The deal is structured as a margin loan: SoftBank puts up its OpenAI stake as collateral, borrows against it, and uses the cash for general corporate purposes and additional AI investments. The loan would run for two years, with an option to extend for a third. SoftBank first invested in OpenAI in September 2024 and took out a separate $40 billion bridge loan in March 2026 to fund additional OpenAI investments.

The problem is not OpenAI's revenue. The company is reportedly generating $25 billion in annualized revenue and growing fast. The problem is that "growing fast" and "reliably worth $730 billion" are different claims, and lenders care about the second one. OpenAI's valuation doubled in 10 months, from roughly $300 billion to $730 billion. That trajectory makes equity investors salivate and debt underwriters sweat.

Why This Matters Beyond SoftBank

This is the first major signal that traditional finance is drawing a line on private AI valuations. Venture capital rounds can price companies at whatever the last investor agreed to pay. Debt markets are different.

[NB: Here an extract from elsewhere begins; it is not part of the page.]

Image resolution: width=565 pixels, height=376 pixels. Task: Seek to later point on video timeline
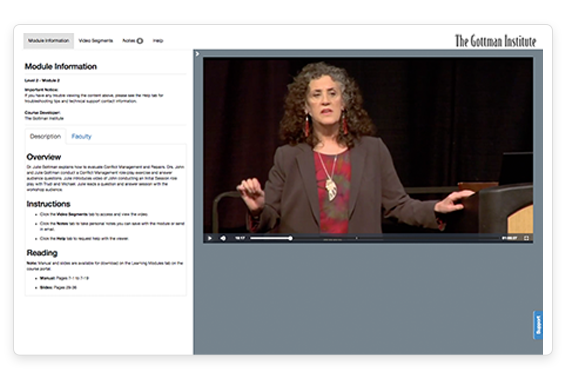396,238
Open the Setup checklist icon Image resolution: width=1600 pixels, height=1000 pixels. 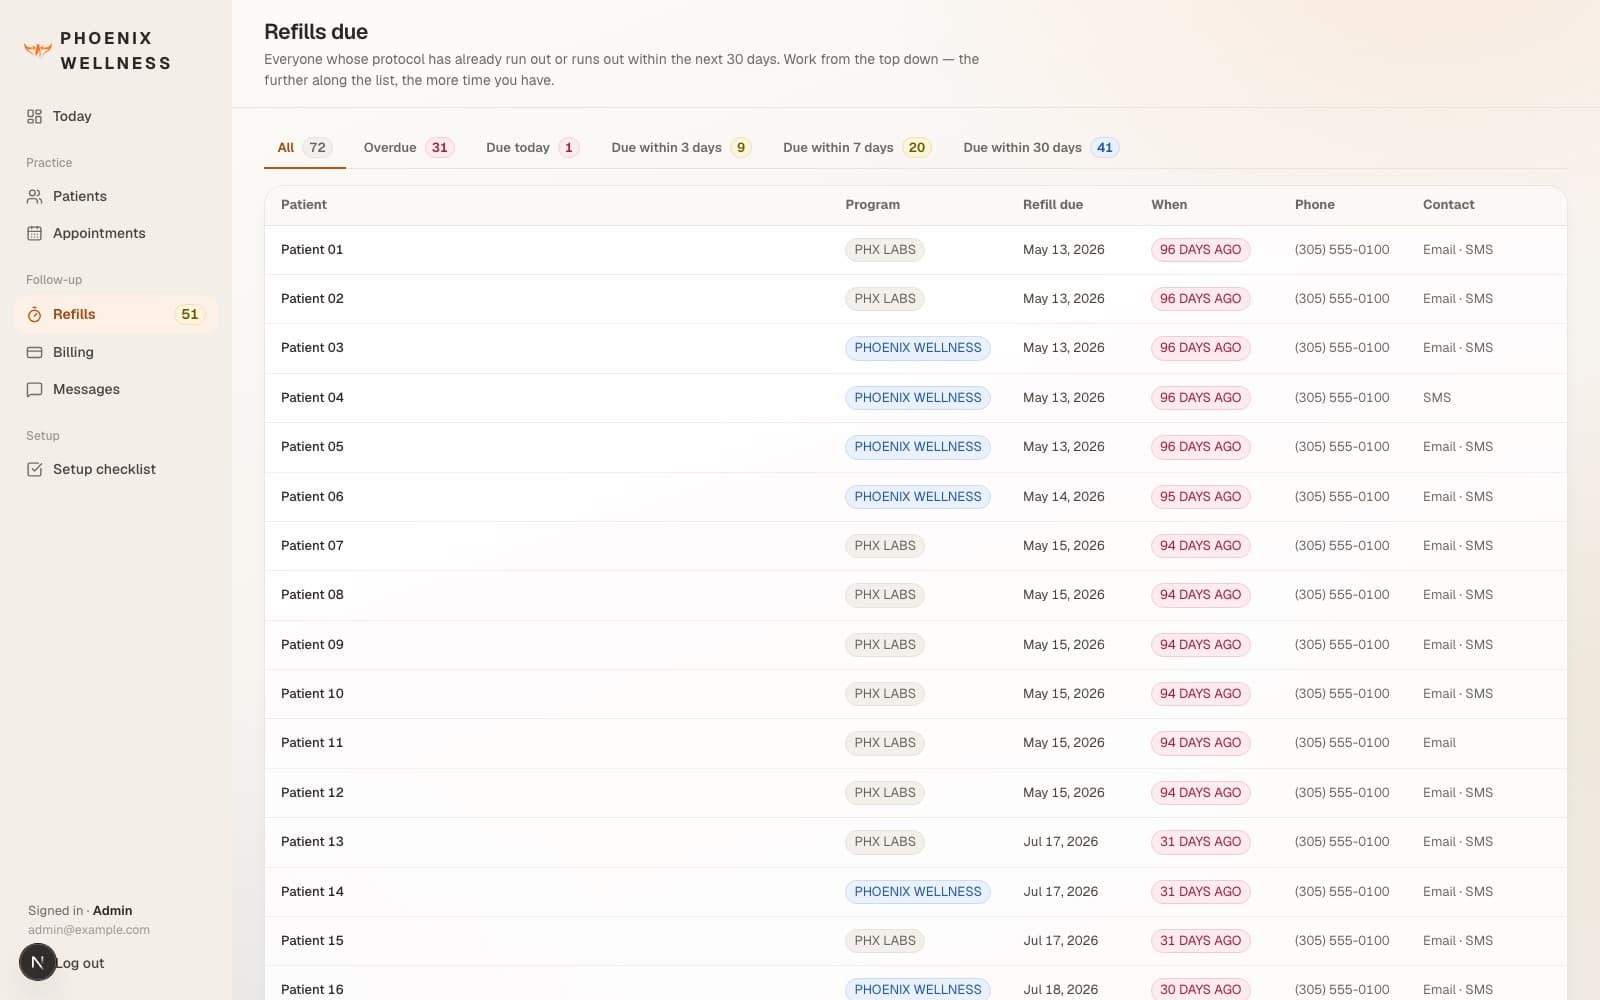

Banks lending against collateral need to model downside scenarios, and "what is OpenAI worth if revenue growth slows" is a question that produces wildly different answers depending on who you ask.

The timing is also notable. OpenAI is reportedly targeting an IPO in late 2026 at a valuation approaching $1 trillion, with Goldman Sachs advising. If lenders are balking at OpenAI's private valuation now, public market investors will be watching the discount carefully. Meanwhile, the Musk v. OpenAI trial, now entering its third week in Oakland, adds legal uncertainty that no margin loan model can easily price.

SoftBank and OpenAI declined to comment, according to Reuters. The final loan number could still shift as negotiations continue. But the direction of the shift tells you something: when the smartest money in AI gets told "your collateral might not be worth what you think it is," the rest of the market should take notes.

First reported by Bloomberg. Confirmed by Reuters.